Slumdog Millionaire

To mine joy from misery: that’s the gift of many a terrific movie. Its story needn’t truck in sentimental optimism, just a striving for transcendence. And if there’s verve in the telling, you have yourself a winner. That’s the key to this Anglo-Indian melodrama about a boy who grew up with his brother in brutal poverty, and whose adoration for an even unluckier girl lands him as a contestant on the Indian version of Who Wants to Be a Millionaire? Simon Beaufoy’s script tells the three lives in flashbacks that illuminate India’s dynamic and troubled history over the past 15 years. As gaudy wealth and abasing poverty coexist in Mumbai, so Danny Boyle’s zippy movie catches the contradictions of slum drama, love story, social document and Bollywood musical in its firm embrace. Audiences in Europe and U.S. — and the Motion Picture Academy — gave it a big hug too.

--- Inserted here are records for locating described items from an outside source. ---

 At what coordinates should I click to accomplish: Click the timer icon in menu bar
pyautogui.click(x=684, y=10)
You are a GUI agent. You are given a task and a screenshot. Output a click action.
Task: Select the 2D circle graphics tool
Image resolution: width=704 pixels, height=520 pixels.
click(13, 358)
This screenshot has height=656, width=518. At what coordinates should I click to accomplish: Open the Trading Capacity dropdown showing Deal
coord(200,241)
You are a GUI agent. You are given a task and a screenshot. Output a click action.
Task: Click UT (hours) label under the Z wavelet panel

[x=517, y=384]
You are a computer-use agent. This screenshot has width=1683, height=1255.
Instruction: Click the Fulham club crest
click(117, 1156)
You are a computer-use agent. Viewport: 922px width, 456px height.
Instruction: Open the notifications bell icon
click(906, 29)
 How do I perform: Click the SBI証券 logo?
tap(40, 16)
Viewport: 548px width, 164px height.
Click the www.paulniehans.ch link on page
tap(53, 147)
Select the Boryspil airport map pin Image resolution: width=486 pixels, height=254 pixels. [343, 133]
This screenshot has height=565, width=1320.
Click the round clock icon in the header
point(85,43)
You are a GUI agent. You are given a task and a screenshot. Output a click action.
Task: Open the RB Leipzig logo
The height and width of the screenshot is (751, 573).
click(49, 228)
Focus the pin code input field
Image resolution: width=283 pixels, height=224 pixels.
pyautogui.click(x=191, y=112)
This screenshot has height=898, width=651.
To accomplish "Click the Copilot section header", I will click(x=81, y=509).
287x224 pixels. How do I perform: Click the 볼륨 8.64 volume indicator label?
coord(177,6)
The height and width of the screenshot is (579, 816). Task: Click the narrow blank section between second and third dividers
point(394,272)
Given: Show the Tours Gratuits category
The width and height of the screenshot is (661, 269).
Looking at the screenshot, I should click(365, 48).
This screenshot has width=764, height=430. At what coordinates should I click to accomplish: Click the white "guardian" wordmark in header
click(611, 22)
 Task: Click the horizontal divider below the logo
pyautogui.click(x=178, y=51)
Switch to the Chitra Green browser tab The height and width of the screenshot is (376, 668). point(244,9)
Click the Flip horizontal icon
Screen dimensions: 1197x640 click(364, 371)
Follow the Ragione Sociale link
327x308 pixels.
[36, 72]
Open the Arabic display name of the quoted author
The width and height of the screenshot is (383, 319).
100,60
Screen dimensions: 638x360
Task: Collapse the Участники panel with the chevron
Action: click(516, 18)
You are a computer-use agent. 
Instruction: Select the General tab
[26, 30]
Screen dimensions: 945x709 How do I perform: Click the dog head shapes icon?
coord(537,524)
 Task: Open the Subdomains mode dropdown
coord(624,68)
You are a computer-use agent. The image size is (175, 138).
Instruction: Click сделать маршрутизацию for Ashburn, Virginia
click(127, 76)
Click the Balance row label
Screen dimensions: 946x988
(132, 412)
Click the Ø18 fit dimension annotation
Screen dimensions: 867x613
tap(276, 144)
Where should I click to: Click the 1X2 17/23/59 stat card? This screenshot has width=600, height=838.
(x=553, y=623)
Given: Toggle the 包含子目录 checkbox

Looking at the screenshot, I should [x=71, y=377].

Crouching Tiger, Hidden Dragon

As with Slumdog Millionaire, so too here: a director who made his reputation in the West plunders the genre treasures of Asia. At least for Ang Lee it was a homecoming: he was born and raised in Taiwan before going to college in Illinois and earning acclaim with The Wedding Banquet and Sense and Sensibility. In collaboration with a starry cast (Chow Yun-fat, Michele Yeoh, Chang Chen, Cheng Pei-pei) and the superb martial-arts choreographer Yuen Wo-ping — the movie’s true hidden dragon — Lee created a blend of Eastern physical dexterity and Western intensity of performance, where high art met high spirits on the trampoline of an elaborate plot. Both a powerful film and a terrific movie, Crouching Tiger became North America’s all-time highest-grossing foreign-language release… unless you include the Aramaic-and-Latin The Passion of the Christ.